Se acerca el momento de la verdad para Pedro Sánchez: tiene que poner en marcha el diálogo pactado “con Cataluña”, lo que vale decir con los independentistas. No por sabido y descontado, hay que dejar de recordarlo. Cuando a comienzos de 2019, la opinión pública se enteró de las intenciones del PSOE de pactar una negociación dirigida por un relator internacional, la reacción fue tan adversa que se terminó reculando y ERC no apoyó los presupuestos. El presidente disolvió las Cortes y el resto ya es historia. Hoy la mesa, la negociación, el relator y la confluencia del socialismo con el independentismo nos parecen todas cosas muy naturales, porque el tiempo malea a su gusto los conceptos públicos. Fíjense que una reciente encuesta en La Vanguardia revelaba que los catalanes habían sustituido el tótem del derecho a decidir por el de la “mesa de diálogo entre gobiernos”. En Cataluña siempre pueden ocurrir todo tipo de milagros demoscópicos y eso sin contar con el inefable Tezanos.
Sea como fuere, me parece importante señalar que Sánchez y sus socios debieran tener en cuenta que en España la Constitución y los Estatutos ofrecen instituciones bastante transparentes para hacer política. Los parlamentos, las conferencias sectoriales y las comisiones bilaterales aportan por ejemplo espacios más o menos reglados cuyos actos pueden ser sometidos a algún tipo de responsabilidad democrática.
Claro está que si lo que se va a tratar a lo mejor no tiene encaje constitucional o va a terminar afectando de forma importante a los intereses de otras Comunidades Autónomas, lo mejor --habrán pensado-- es hacerlo en un foro paralelo no sometido al escrutinio de los ciudadanos. El gobierno central y catalán han hecho suyo el viejo aforismo schmittiano que rechazaba el proceso político parlamentario porque “era la diplomacia pública de los agentes que tienen un poder secreto”.
Quizá sean los modos políticos de la confederación plurinacional hacia la que nos encaminamos. En mi opinión, las dos elecciones generales del año pasado legitimaron la propuesta de Sánchez --más o menos implícita-- de negociar con el independentismo. La opción elegida por ambos actores parece la de las mutaciones constitucionales: en vez de proponer una reforma que reconstruya democráticamente la posición de Cataluña en la Norma Fundamental y el Estatuto, se ha preferido seguir la vía informal, por así decirlo.
Se trataría como hipótesis de incorporar mediante legislación ordinaria de Cortes una serie de elementos --financiación, cooperación administrativa y blindaje identitario-- que en su conjunto pudieran ser considerados como el estatus jurídico particular encargado de proteger el hecho diferencial que Pujol puso en circulación en su discurso del Senado en 1994.

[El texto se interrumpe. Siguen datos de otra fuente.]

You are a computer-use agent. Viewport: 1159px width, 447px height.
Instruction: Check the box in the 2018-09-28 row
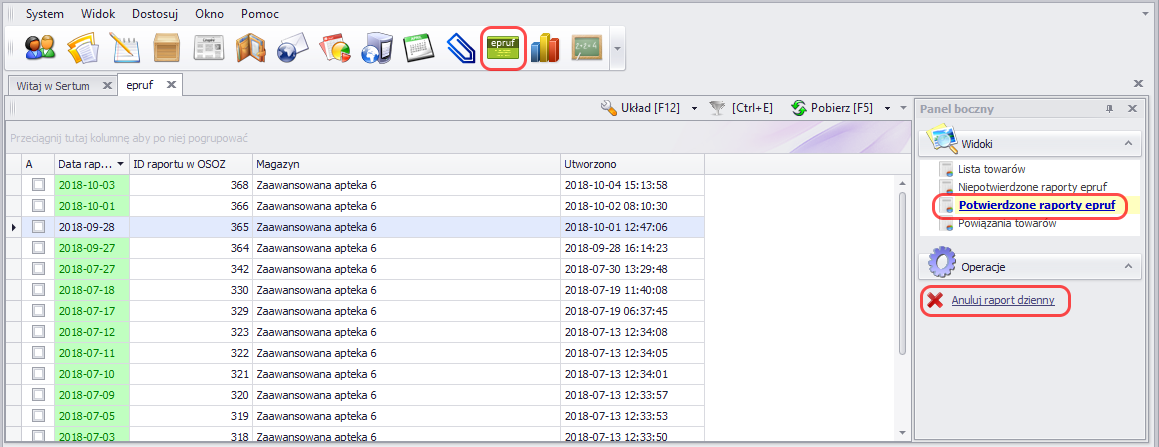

Desde este punto de vista, nada impide que el gobierno central y, en particular, los grupos parlamentarios que lo sostienen, hagan una proposición que vaya más allá de las ocurrencias y medio verdades al hilo del “conflicto político” que los independentistas han logrado colar en el marco mental de la izquierda. Nada se opone --la jurisprudencia constitucional así lo señala-- a que se hable sobre un referéndum de autodeterminación en Cataluña o sobre la articulación de una “cláusula catalana” en la Constitución.
Ahora bien, este tipo de negociaciones tienen que ser conocidas por la opinión pública y discutidas porque afectan al Estado social y democrático de Derecho. No estamos, que sepamos, ante un nuevo proceso constituyente. Por lo tanto, llévense las reivindicaciones nacionalistas a las Cortes y discútanse a cara descubierta en sus órganos desde el punto de vista de los valores que la propia Constitución dispone: la libertad, la igualdad, la justicia y el pluralismo.
La sola idea de sustraer un debate tan importante al influjo de la Norma Fundamental, de llevarlo a una mesa de negociación ajena a las instituciones democráticas, solo indica el cariz que está tomando en España la política como consecuencia de los hiperliderazgos, la manipulación mediática y una diplomacia pública más propia de las siempre lejanas sociedades iliberales.